The practice of buying and selling securities, commodities and similar financial services. Most financial traders work in financial firms or mutual groups to invest in various financial options. Financial traders investigate the background and financial data of many different investment opportunities, buy and sell stocks and bonds, monitor financial markets, understand the hallmarks of strengthening or weakening markets, and make wise investments with their own funds or those entrusted to them.
Traders typically determine which investments will be made by a financial firm and have a dramatic influence on the success of such businesses. Most traders work with companies that advise clients on which investments to pursue or pool resources into a large fund designed to earn investors a percentage of interest. Traders typically make money based upon the success of their investments, rather than the fees and related costs associated with financial advisors. Most traders work in office environments with the latest trading software and equipment. Traders must have a firm grasp of technology and electronic trading platforms that enable transactions in under a second.

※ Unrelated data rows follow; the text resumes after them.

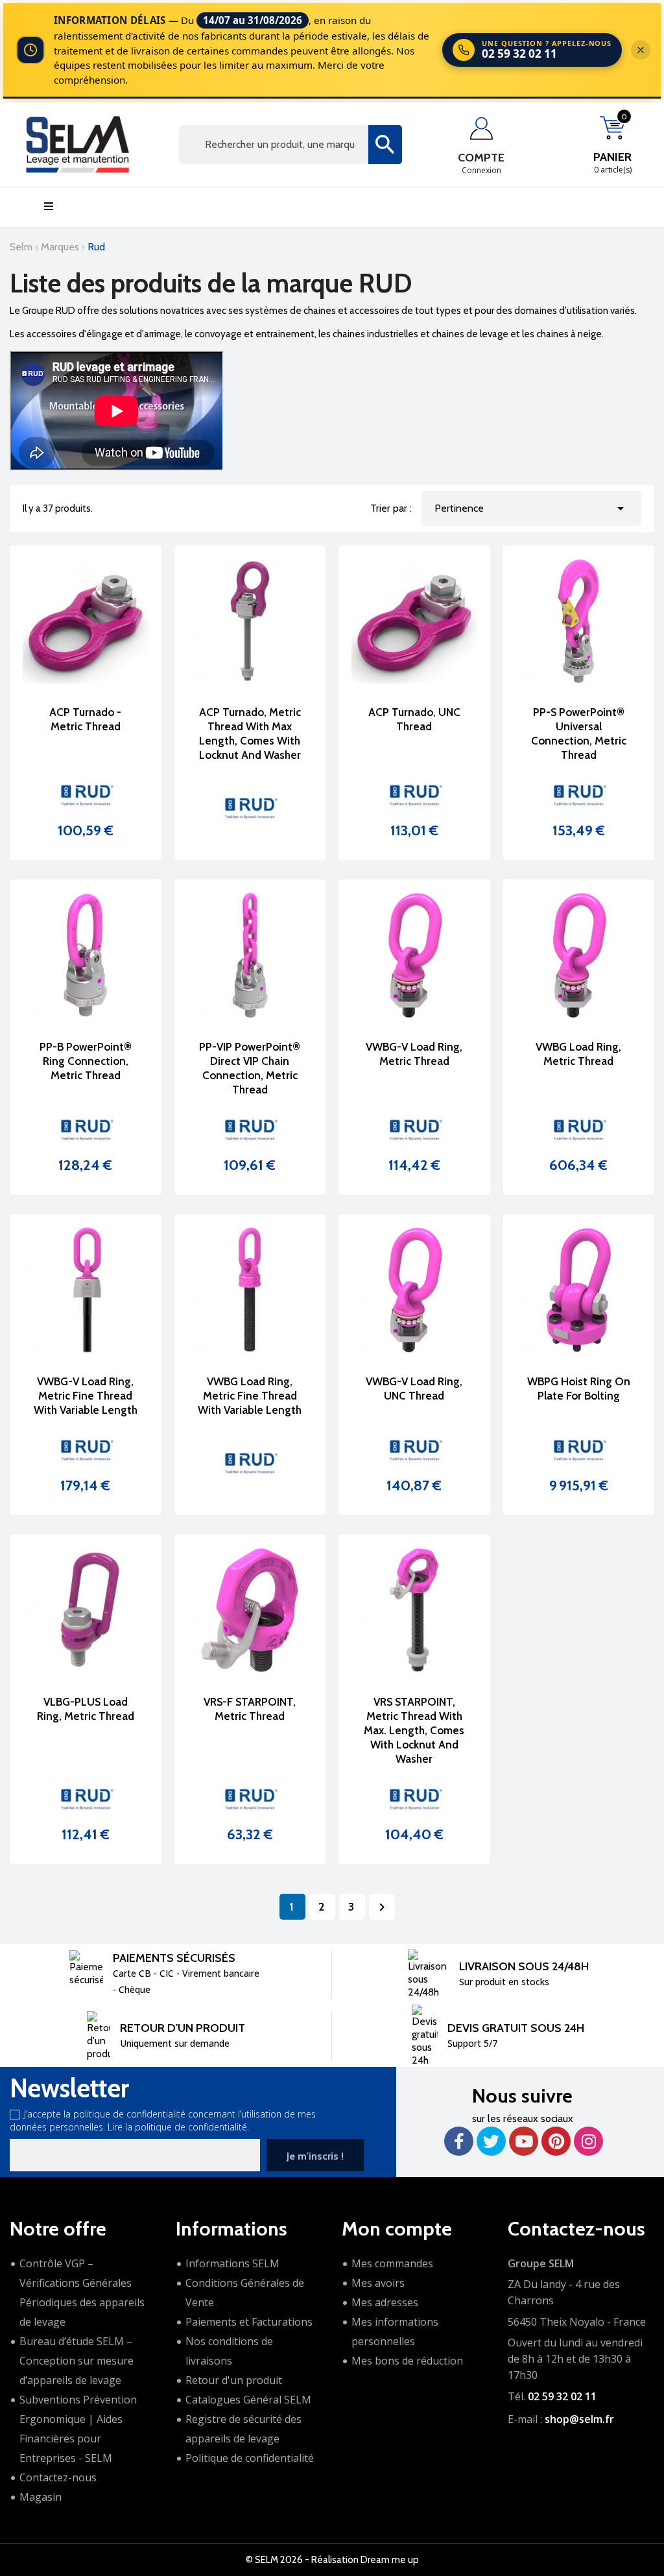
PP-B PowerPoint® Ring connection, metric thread (86, 1061)
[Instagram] (588, 2141)
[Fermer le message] (640, 50)
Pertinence (531, 508)
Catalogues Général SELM (248, 2399)
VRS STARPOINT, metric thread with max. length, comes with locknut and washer (414, 1730)
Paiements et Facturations (249, 2322)
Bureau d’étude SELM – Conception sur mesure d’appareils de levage (76, 2360)
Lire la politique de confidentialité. (178, 2127)
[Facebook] (458, 2141)
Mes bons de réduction (407, 2361)
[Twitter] (491, 2141)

Most employers expect a bachelor's degree as a minimum educational requirement. Employers regularly prefer a master's in business administration or a related advanced degree for traders who work alone or as part of a small team. All traders who buy and sell using funds other than their own must register with the Financial Industry Regulatory Authority and obtain a license to trade. Certification obtained from the CFA Institute can bolster a candidate's resume. Important qualities for this profession include analytical, decision-making, problem-solving and mathematical skills. An eye for detail and ability to react quickly to changing conditions can dramatically increase the chances of success in this role.